KURBAN
“Rabbim! Bana salihlerden olacak bir çocuk bahşet. Bunun üzerine biz de ona uyumlu bir oğlan çocuğu müjdeledik.
Birlikte çıktıkları bir gün dedi ki: ‘Yavrucuğum, rüyamda seni kurban ettiğimi görüyorum, bir düşün, bu konudaki görüşün nedir?’
Dedi ki: ‘Babacığım, emrolunduğun şeyi yap. İnşaallah beni salihlerden biri olarak bulacaksın.’ Bu şekilde her ikisi de Allah’a teslim olup babası oğlunu alnı üzerine yatırınca nida ettik: ‘Ey İbrahim!
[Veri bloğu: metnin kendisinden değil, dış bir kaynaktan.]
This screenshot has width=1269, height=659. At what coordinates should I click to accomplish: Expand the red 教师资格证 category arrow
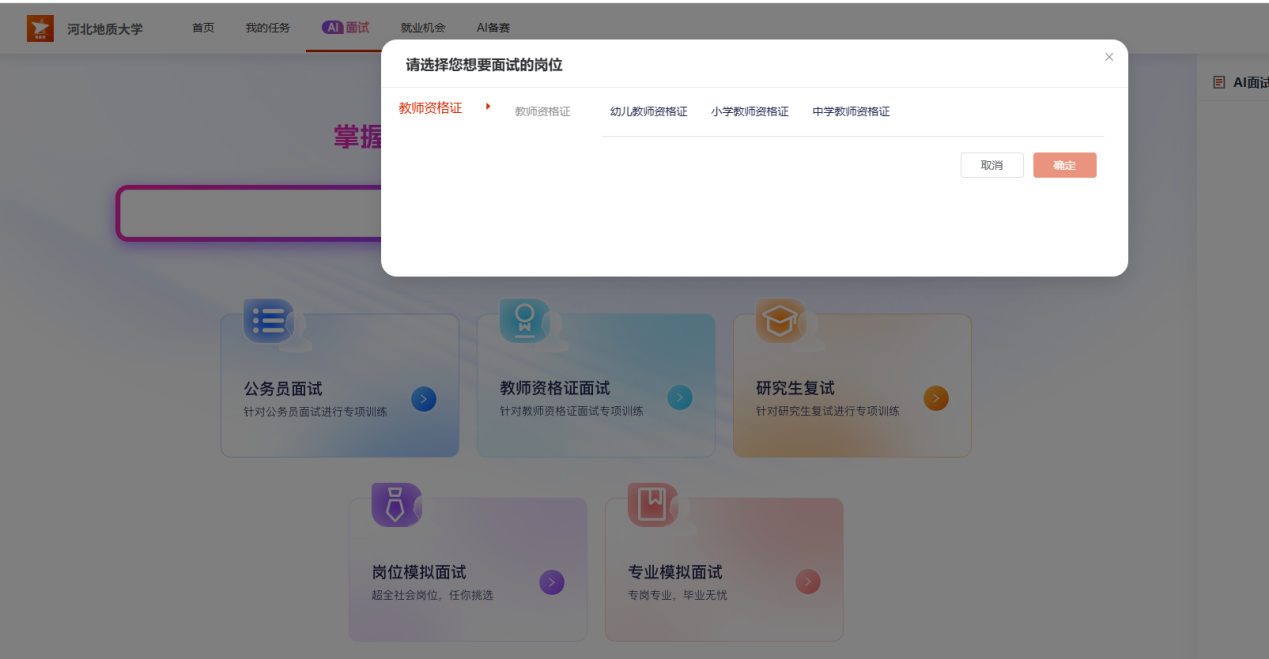(488, 107)
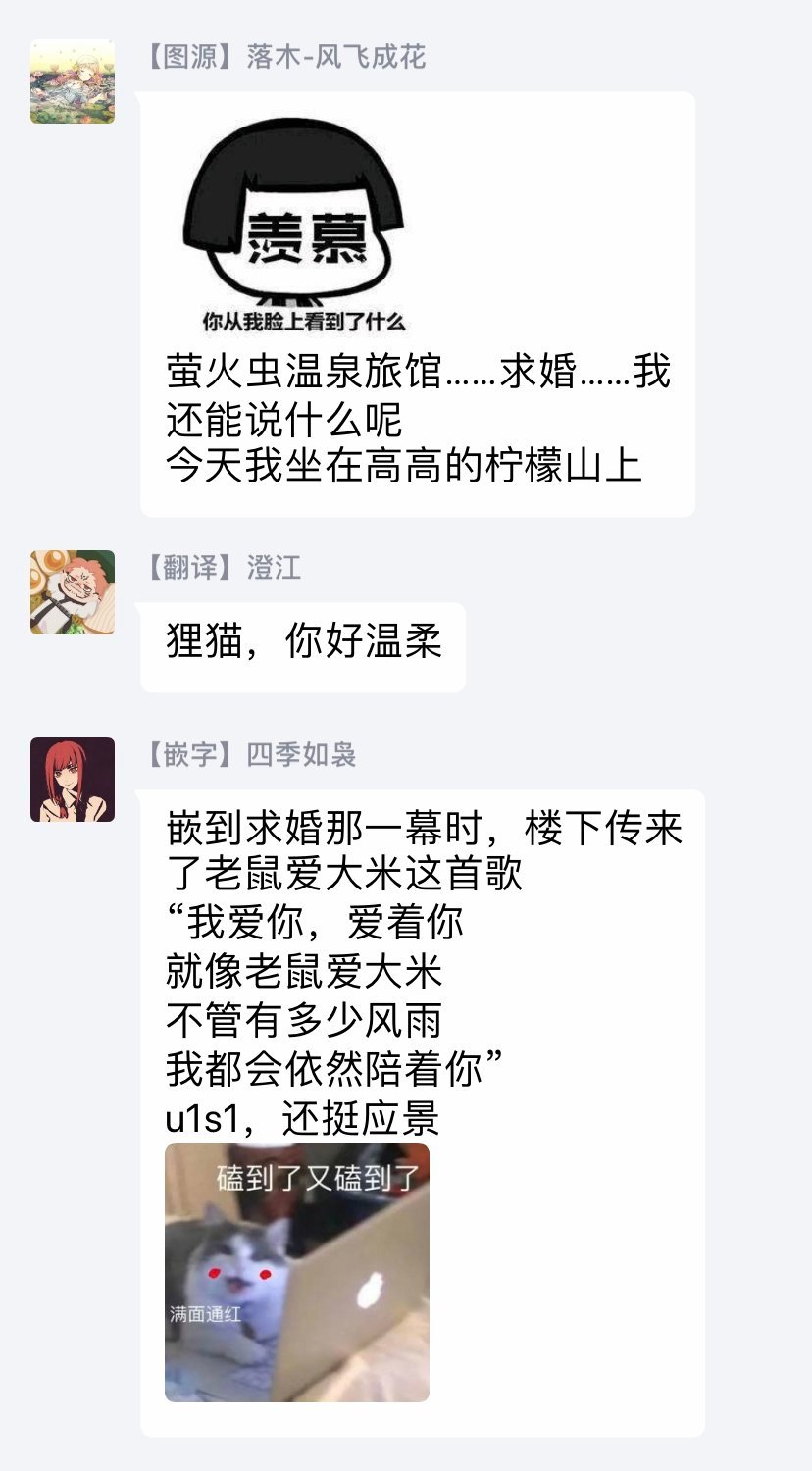Click the caption 你从我脸上看到了什么
The height and width of the screenshot is (1471, 812).
point(304,322)
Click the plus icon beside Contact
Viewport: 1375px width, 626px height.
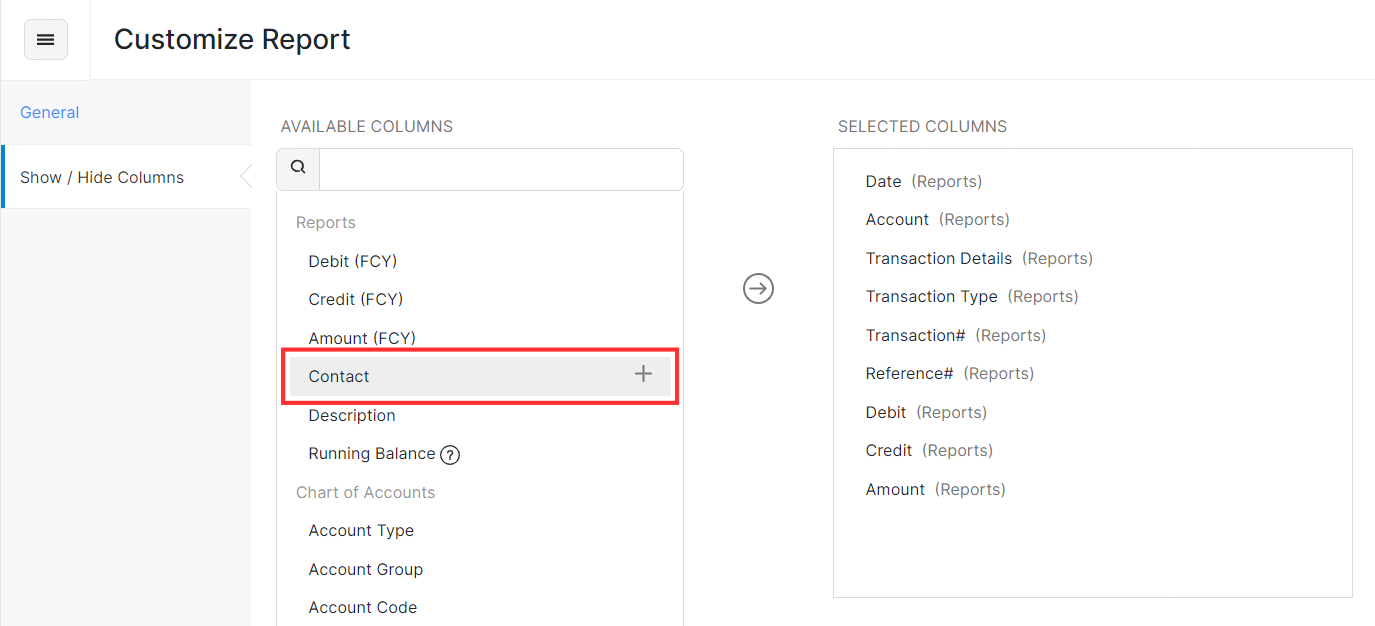(x=643, y=375)
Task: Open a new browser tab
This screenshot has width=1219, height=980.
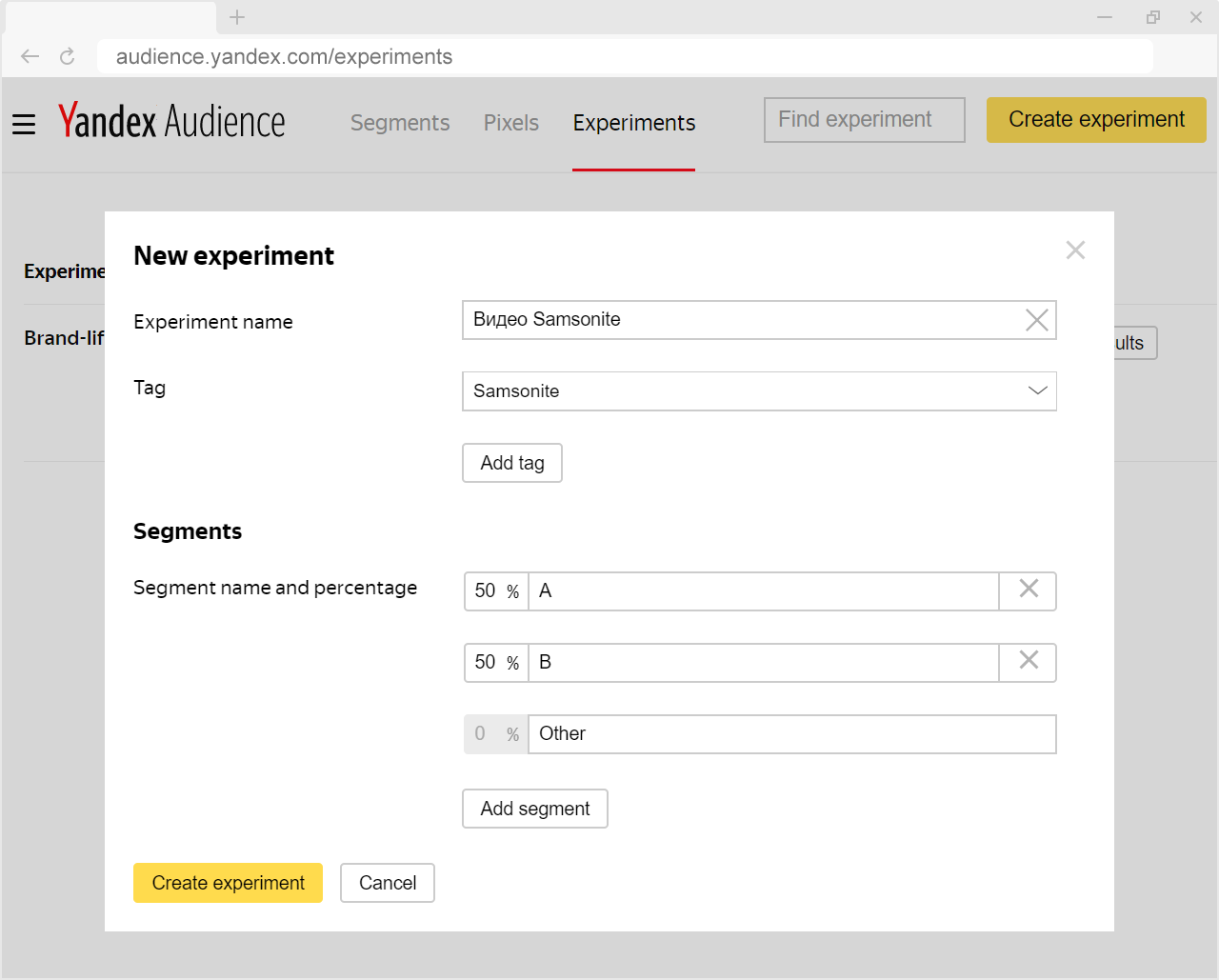Action: click(237, 17)
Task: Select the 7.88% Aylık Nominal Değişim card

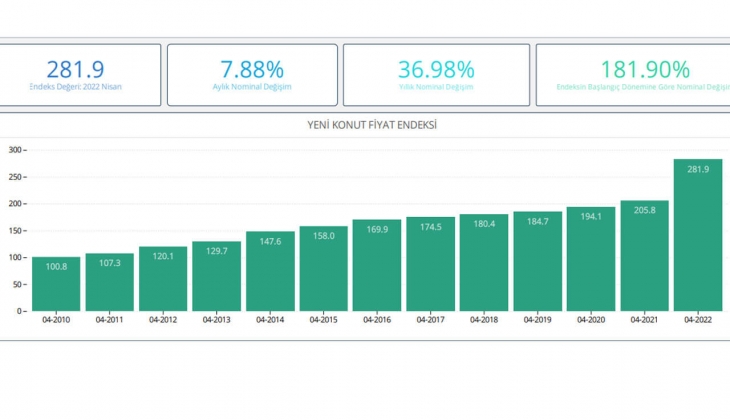Action: (252, 75)
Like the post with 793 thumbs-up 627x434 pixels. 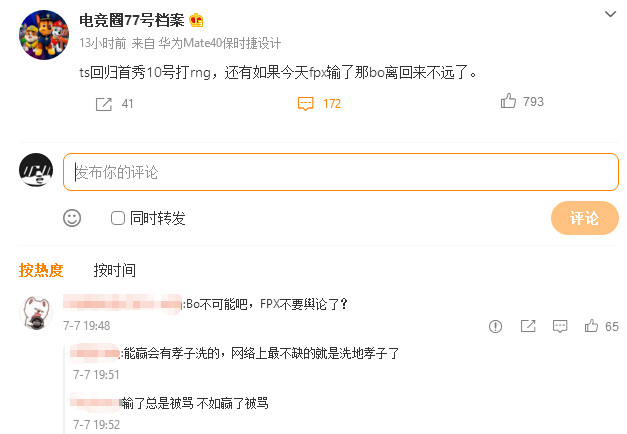click(x=508, y=102)
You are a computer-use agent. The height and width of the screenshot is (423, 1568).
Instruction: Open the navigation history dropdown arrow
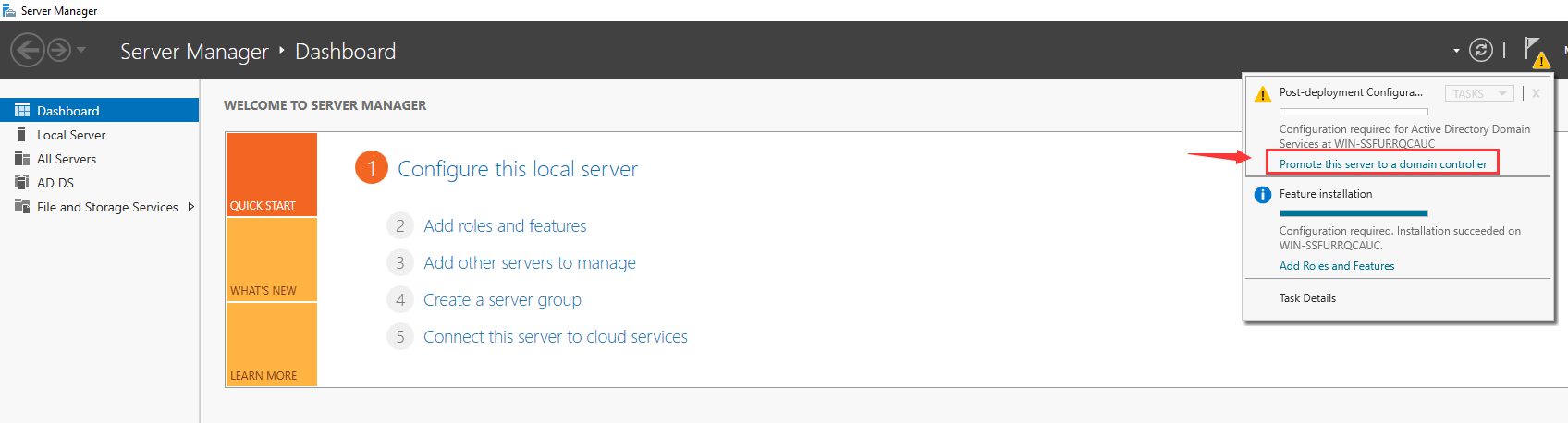coord(81,50)
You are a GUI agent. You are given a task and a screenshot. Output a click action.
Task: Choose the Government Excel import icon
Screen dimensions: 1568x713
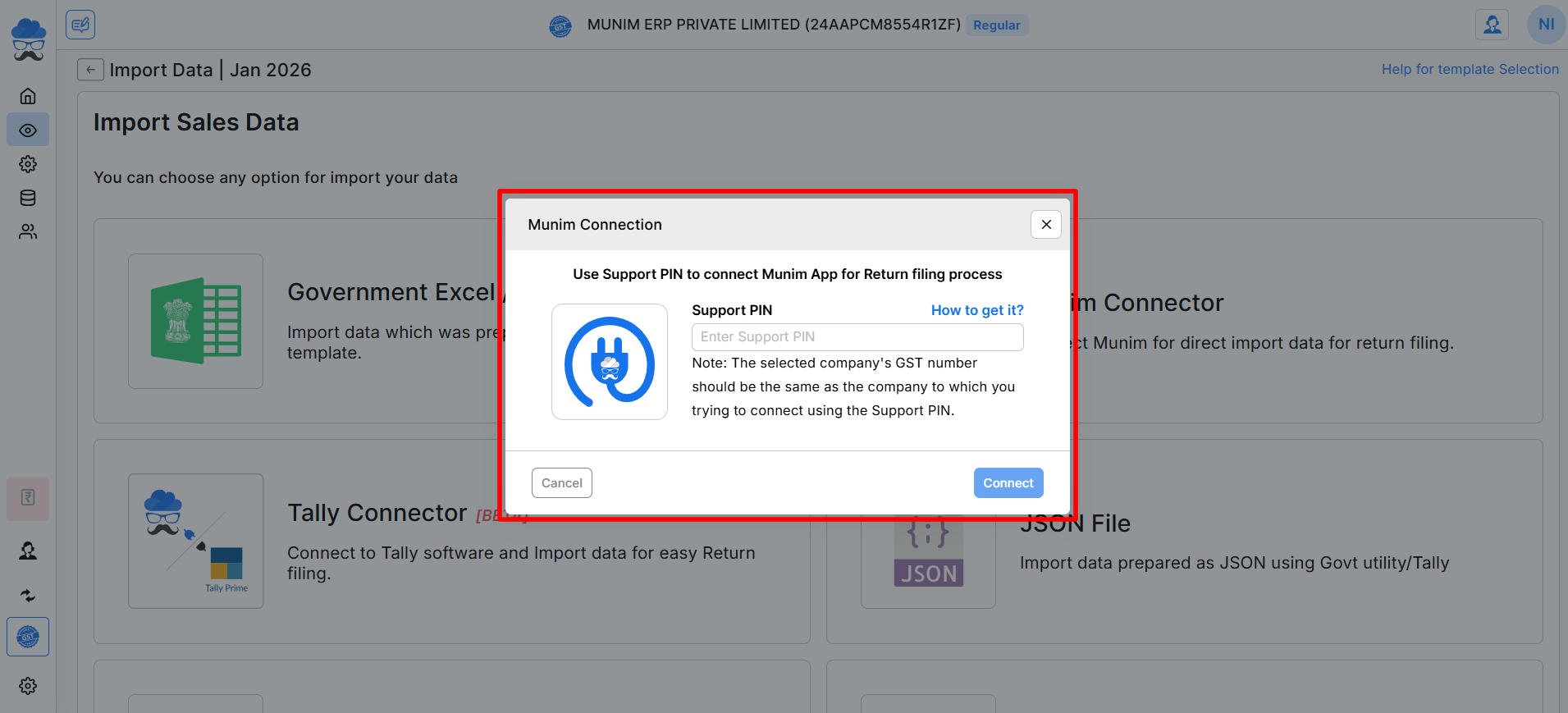click(195, 321)
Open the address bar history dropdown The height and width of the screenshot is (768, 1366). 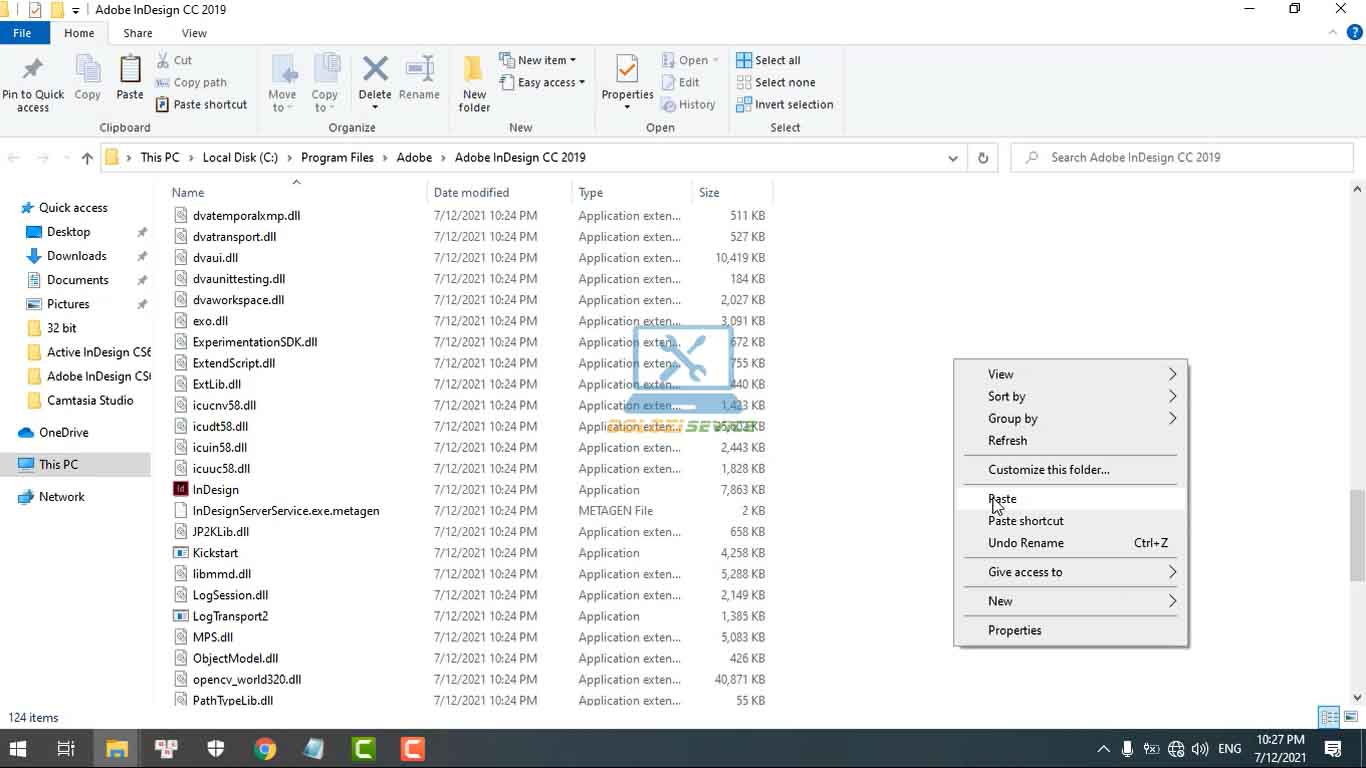click(x=952, y=157)
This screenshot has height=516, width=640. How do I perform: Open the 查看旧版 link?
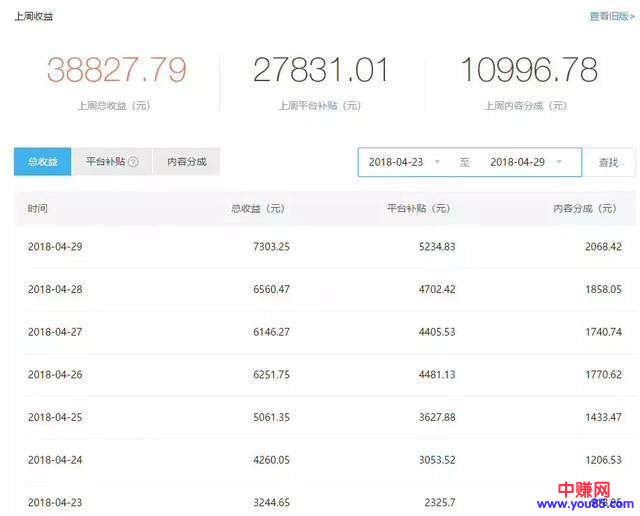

Rüyayı gerçekleştirdin. İşte biz Allah’ı görür gibi hareket edenleri böyle ödüllendiririz.’
İşte bu, amacı apaçık öylesi bir sınamaydı. Ona fidye olarak büyük bir kurbanlık verdik. Sonradan gelenlere onun hatırasını bıraktık.
Selam olsun İbrahim’e!...” (Sâffât, 101-109).
Evet, “Selam olsun İbrahim’e!” Allah’tan, meleklerden ve dünyanın sonuna kadar gelecek tüm mü’minlerden.
Çünkü o insanlığa, Allah’ın iradesine kayıtsız şartsız teslim olmayı öğretti. İbrahim ismi teslimiyetin öbür adıdır. O insanlığa hürriyeti öğretti. O insanlığa aşkı öğretti. Aşkın yakmayacağını, aşığın yanmayacağını öğretti.
Allah’ı razı eden İbrahim’in hatırasını Allah yüceltti. Onu dünyada unutulmamakla ödüllendirdi.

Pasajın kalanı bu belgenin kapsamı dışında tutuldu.